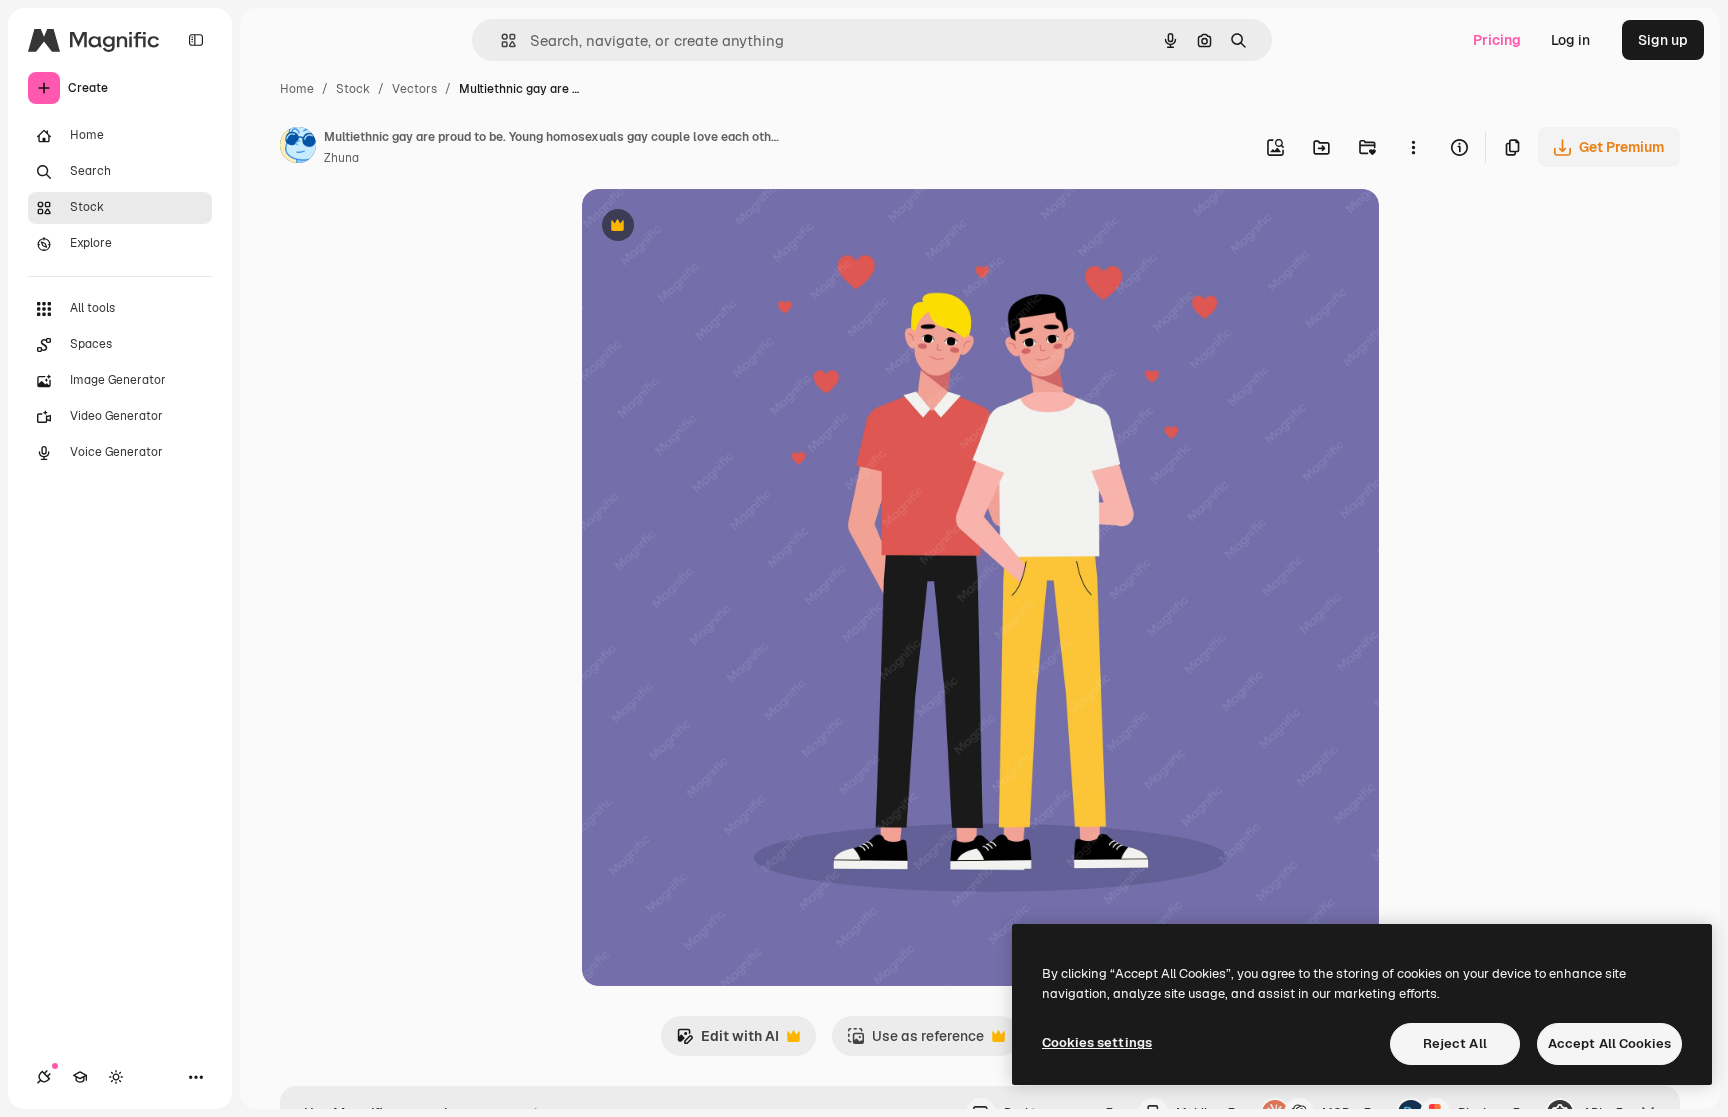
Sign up (1663, 40)
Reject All (1455, 1043)
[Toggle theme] (116, 1077)
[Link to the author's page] (298, 148)
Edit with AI (727, 1041)
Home (297, 89)
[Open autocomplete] (500, 40)
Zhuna (341, 158)
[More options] (1413, 147)
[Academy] (80, 1077)
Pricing (1497, 40)
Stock (353, 89)
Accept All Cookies (1609, 1043)
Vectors (414, 89)
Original (710, 227)
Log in (1570, 40)
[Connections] (44, 1077)
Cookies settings (1097, 1042)
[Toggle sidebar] (196, 40)
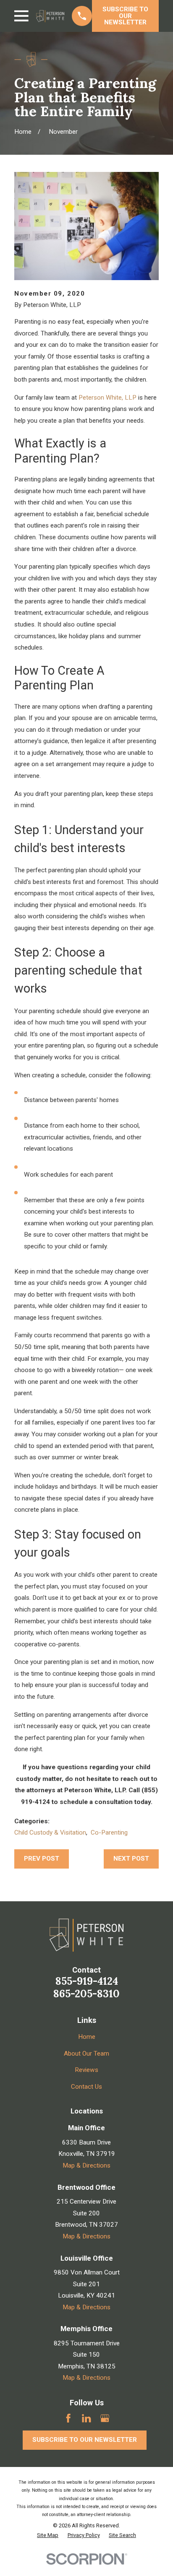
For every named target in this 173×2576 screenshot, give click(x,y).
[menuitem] (47, 2535)
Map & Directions (86, 2165)
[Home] (50, 16)
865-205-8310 (86, 1993)
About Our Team (86, 2053)
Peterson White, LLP (107, 397)
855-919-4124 (86, 1981)
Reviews (86, 2070)
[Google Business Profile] (104, 2418)
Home (86, 2037)
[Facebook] (68, 2418)
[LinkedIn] (86, 2418)
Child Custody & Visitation (50, 1832)
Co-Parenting (109, 1832)
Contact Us (86, 2086)
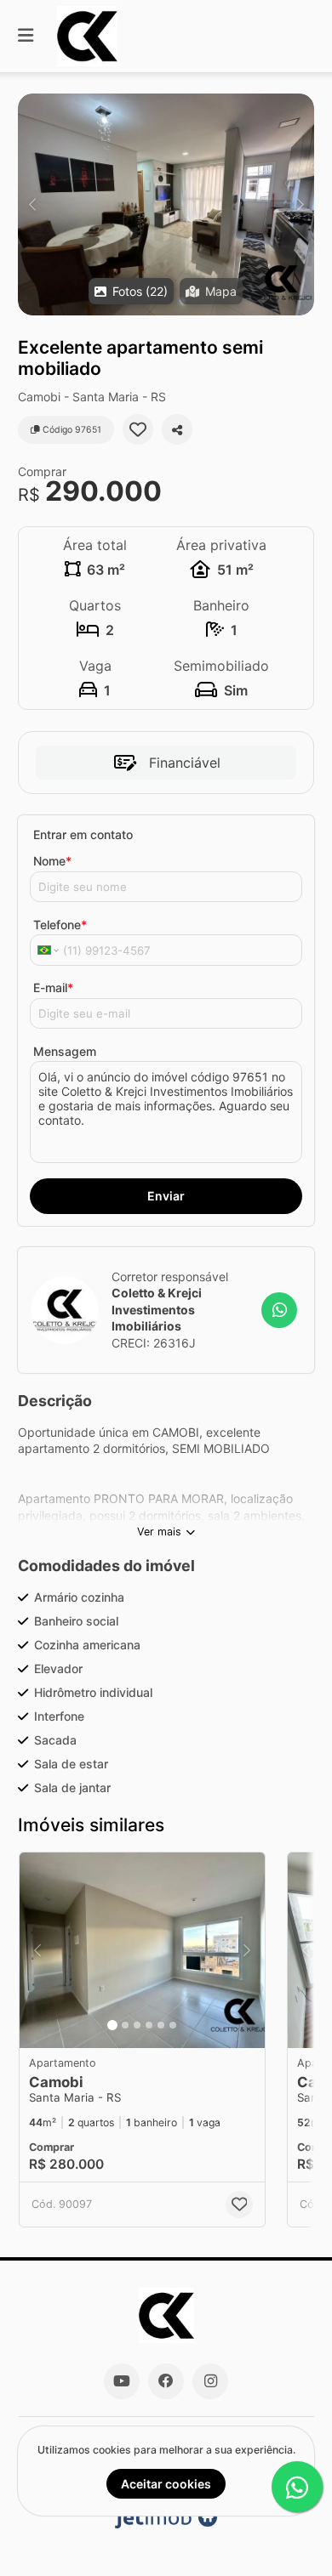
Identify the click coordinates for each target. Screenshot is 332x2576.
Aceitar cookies (166, 2484)
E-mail (53, 987)
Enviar (166, 1196)
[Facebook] (166, 2381)
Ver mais (159, 1531)
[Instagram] (210, 2381)
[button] (166, 204)
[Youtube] (122, 2381)
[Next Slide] (300, 204)
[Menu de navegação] (25, 36)
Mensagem (64, 1051)
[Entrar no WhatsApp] (279, 1310)
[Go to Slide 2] (125, 2025)
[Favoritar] (138, 429)
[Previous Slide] (32, 204)
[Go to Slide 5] (160, 2025)
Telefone (60, 924)
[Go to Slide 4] (149, 2025)
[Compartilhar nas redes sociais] (177, 429)
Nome (52, 861)
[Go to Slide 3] (137, 2025)
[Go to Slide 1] (112, 2025)
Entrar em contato (83, 834)
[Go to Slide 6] (172, 2025)
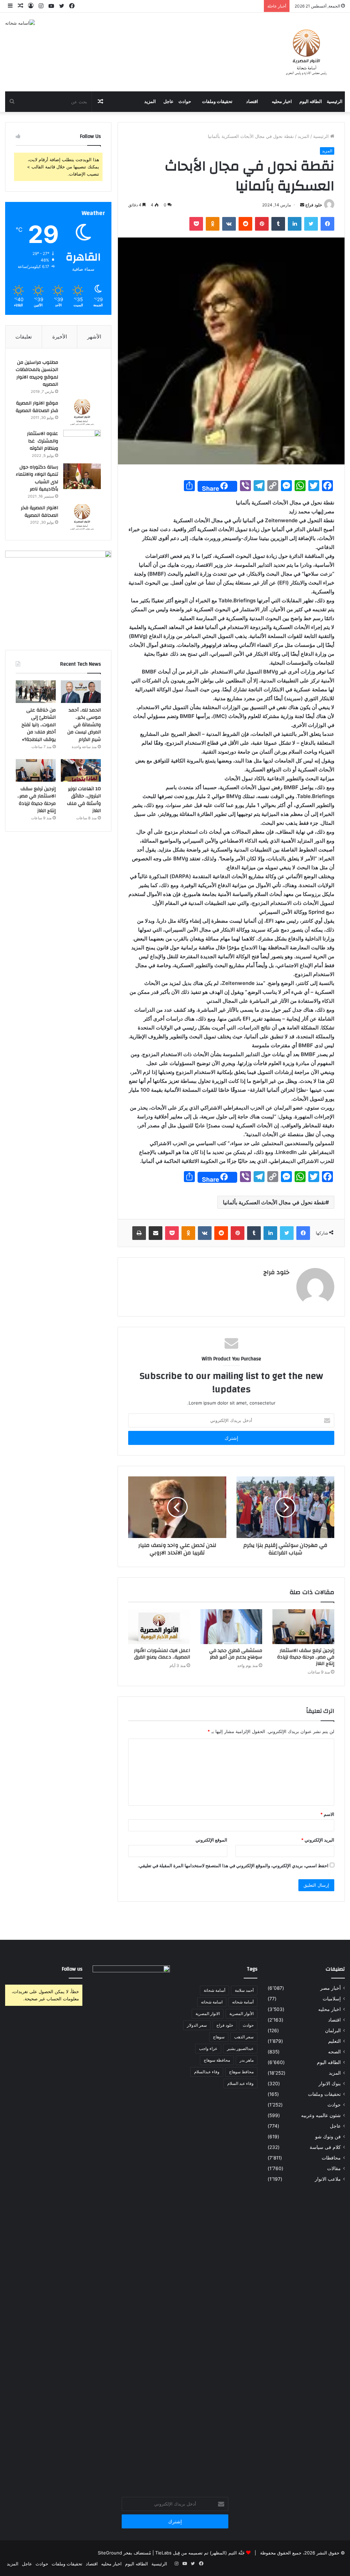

▸ **Exercise objective**
Only the lines above from the one with "[LinkedIn] (86, 2418)" to the one with "[Go to Slide 2] (125, 2025)" should be printed, both included and exactly as written; no picture belongs in the copy.

▸ **Your response**
[LinkedIn] (86, 2418)
Child Custody & Visitation (50, 1832)
Co-Parenting (109, 1832)
Contact Us (86, 2086)
Identify the click coordinates for each target. Screenshot is 332x2576.
Aceitar cookies (166, 2484)
E-mail (53, 987)
Enviar (166, 1196)
[Facebook] (166, 2381)
Ver mais (159, 1531)
[Instagram] (210, 2381)
[button] (166, 204)
[Youtube] (122, 2381)
[Next Slide] (300, 204)
[Menu de navegação] (25, 36)
Mensagem (64, 1051)
[Entrar no WhatsApp] (279, 1310)
[Go to Slide 2] (125, 2025)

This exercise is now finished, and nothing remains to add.